As we age most of us become more appreciative of the simpler things in life. A sunset. A walk in the park. A round of golf.
If you take that concept a bit further, you’ll find that the elderly have so much to gain with activities they once took for granted. Take gardening as an example. A recent study I just came across reports (German Neuroscience Centre, Dubai) that psychologists say that horticultural therapy can improve people’s emotional, physical, and cognitive health. Some studies indicate that time in the garden reduces stress by lowering blood pressure and reducing muscle tension.
But even more important with the elderly is that gardening stimulates the senses, giving them a sense of being alive and present in the moment. But there’s even more to be gained from this study, such as:
• A sense of accomplishment and a feeling of contribution gained from gardening tasks. It can improve moods, reduce depression, and increase self-esteem.

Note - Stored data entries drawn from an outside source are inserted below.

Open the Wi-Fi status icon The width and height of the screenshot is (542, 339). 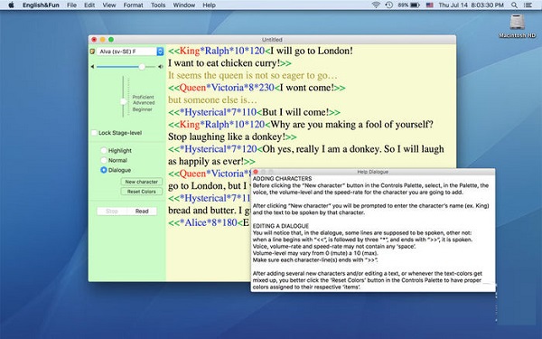point(376,5)
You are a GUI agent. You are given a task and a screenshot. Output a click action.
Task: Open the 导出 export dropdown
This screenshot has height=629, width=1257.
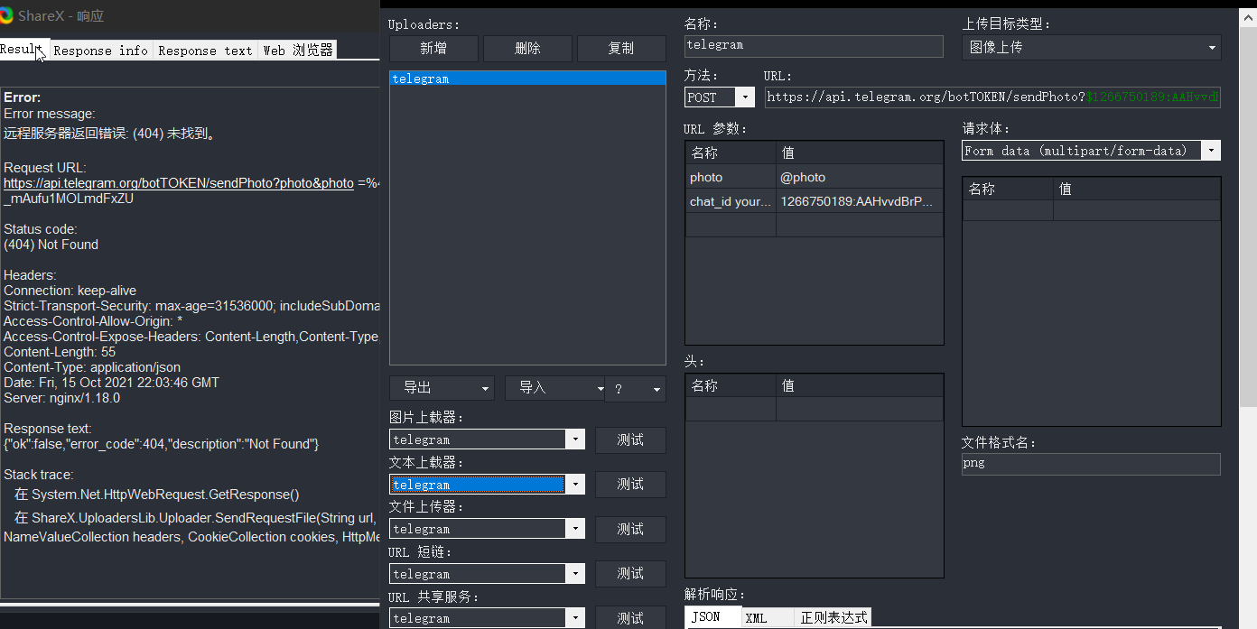pyautogui.click(x=442, y=388)
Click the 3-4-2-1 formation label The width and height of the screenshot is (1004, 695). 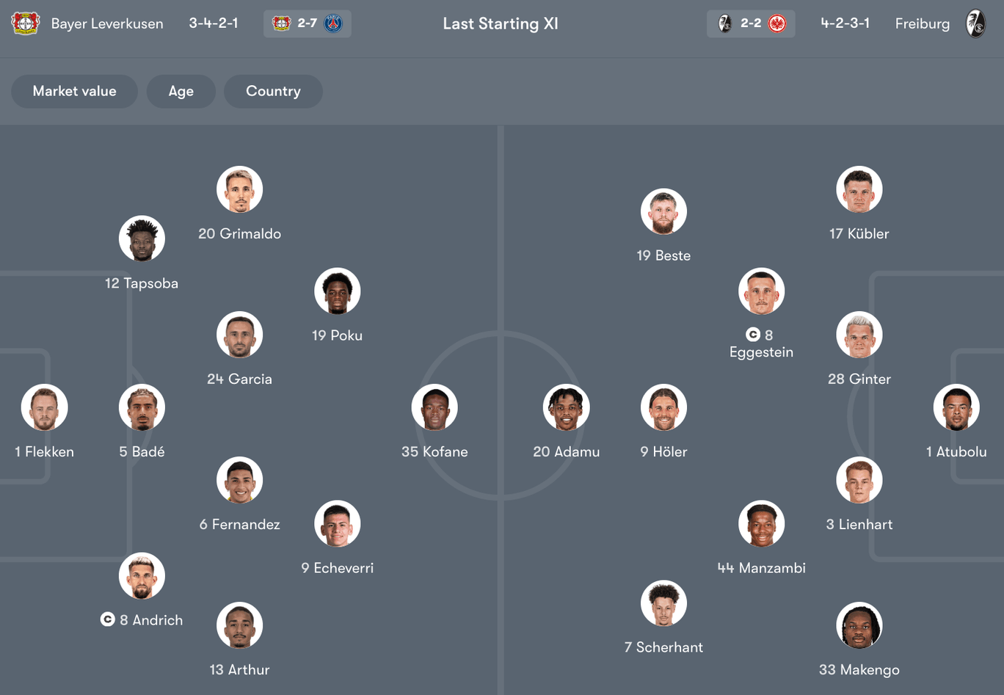pos(214,23)
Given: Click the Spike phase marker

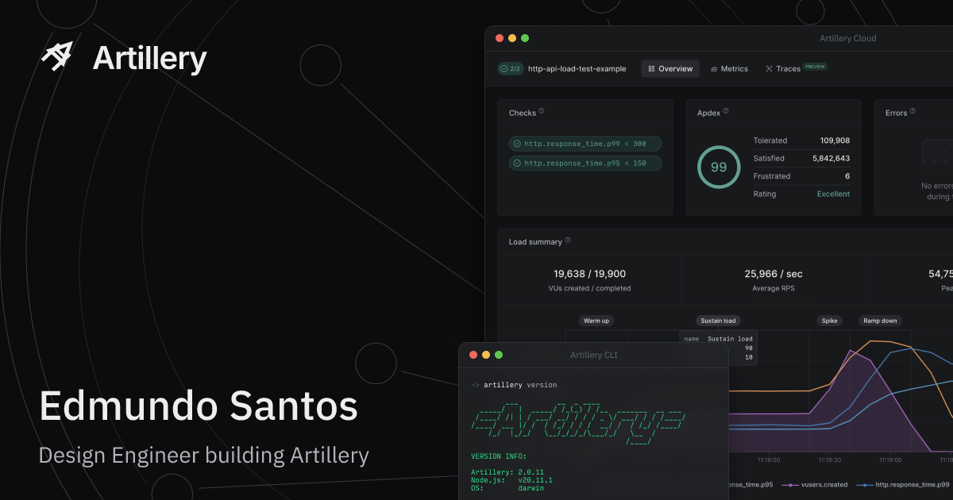Looking at the screenshot, I should [829, 321].
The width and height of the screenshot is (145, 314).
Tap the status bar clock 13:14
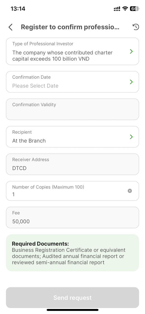coord(18,9)
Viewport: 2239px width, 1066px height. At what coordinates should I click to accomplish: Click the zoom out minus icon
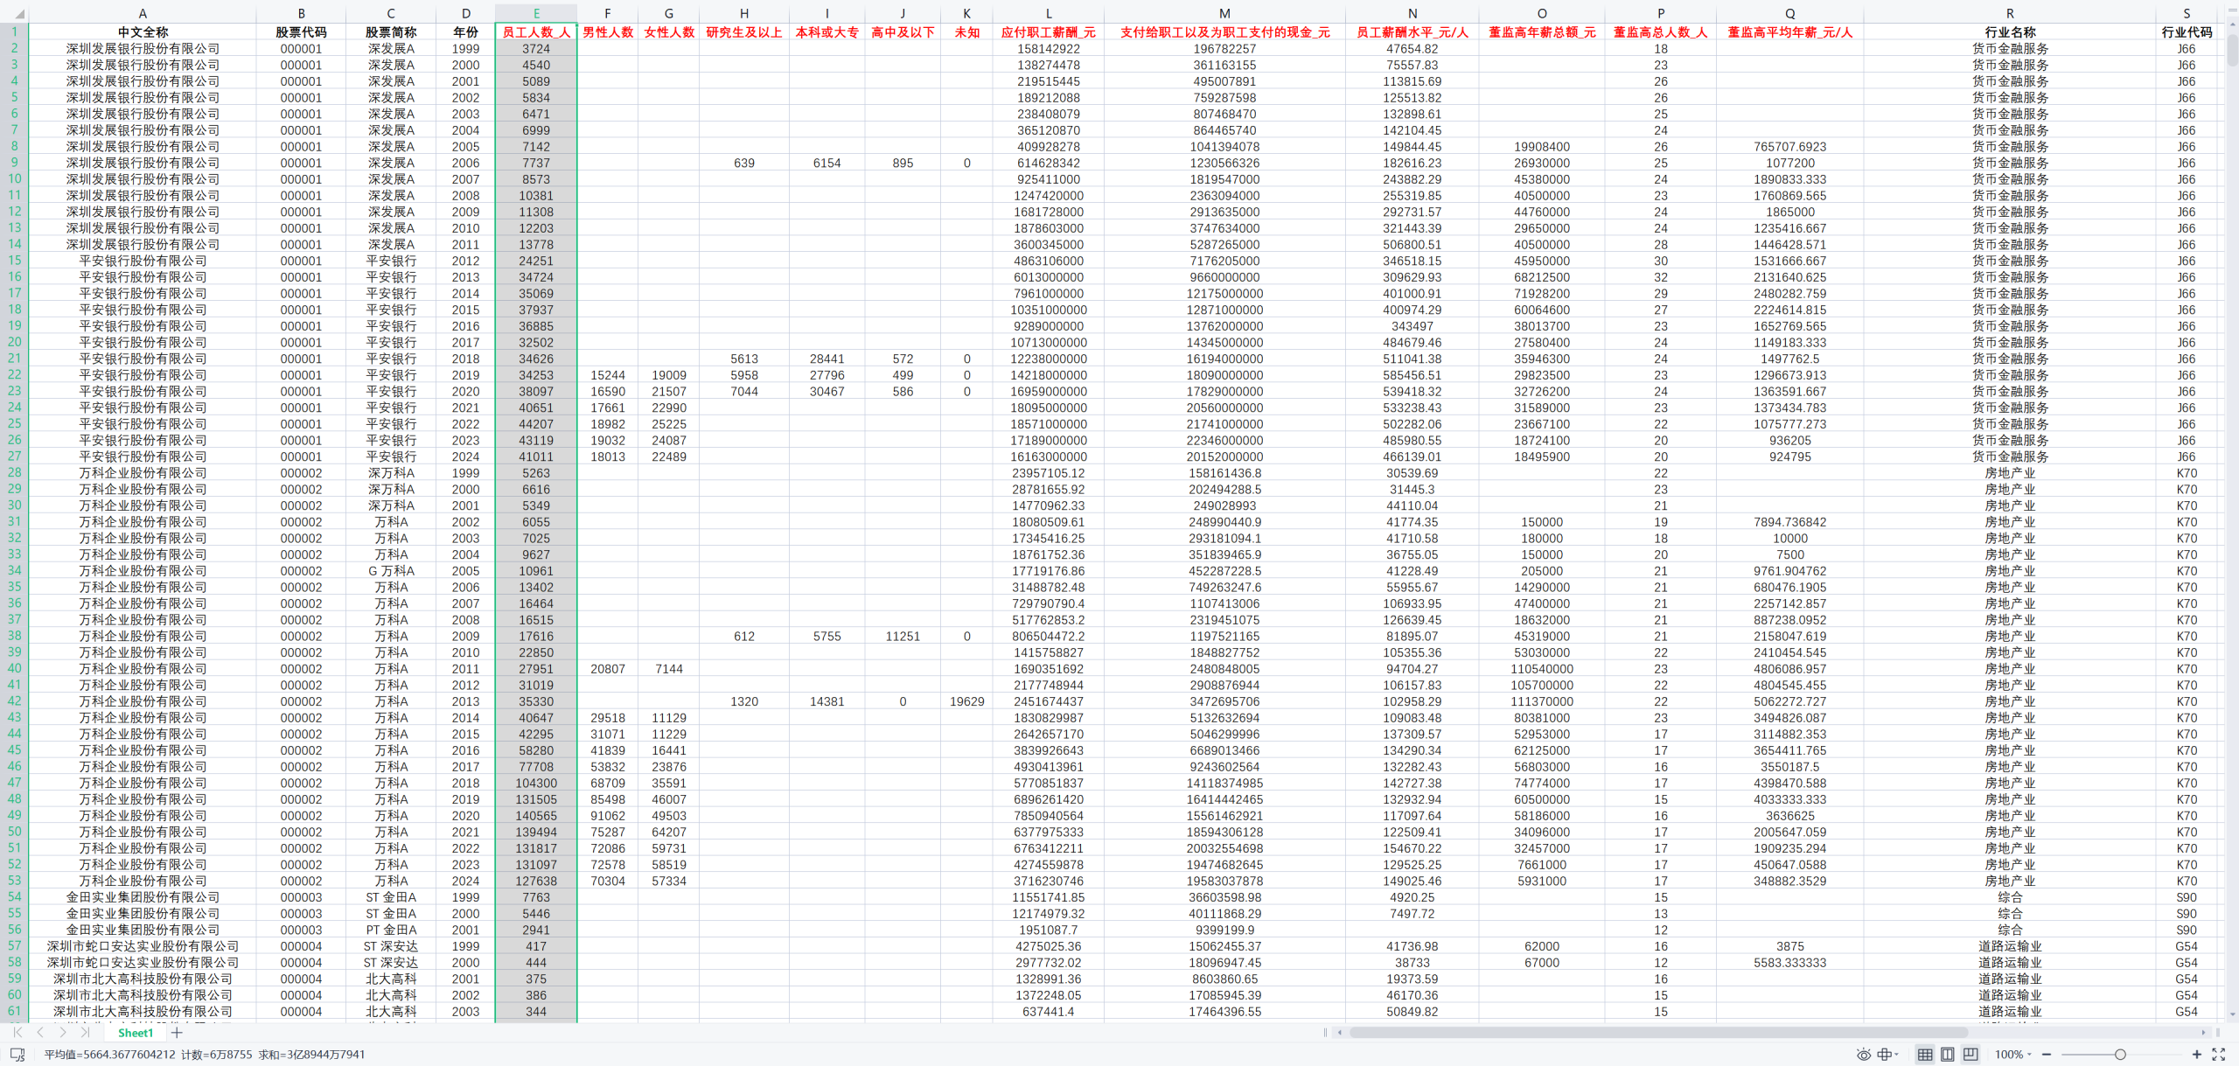pyautogui.click(x=2047, y=1055)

• People connect and laugh over a shared experience
• They work as a team
• The sense of isolation is decreased
According to Dr Thoraiya Kanafani, a clinical psychologist and co-owner of Human Relations Institute and Clinics, gardening can result in “reduction of pain, improvement in attention, successful frustration management, lowering needs of medication, and reduction of falls.”
The same study reports that the elderly experience an increase in oxygen flow and the physical activity strengthens muscles, improves coordination, balance, and endurance. Horticultural therapy also creates a “meditation-like” environment that can improve memory, cognitive skills, task initiation, socialization, working independently and language skills.
Gardening is just one of many activities we take for granted. But for the elderly – whether they’re at home or in a nursing center – it can be the gateway to a better quality of life.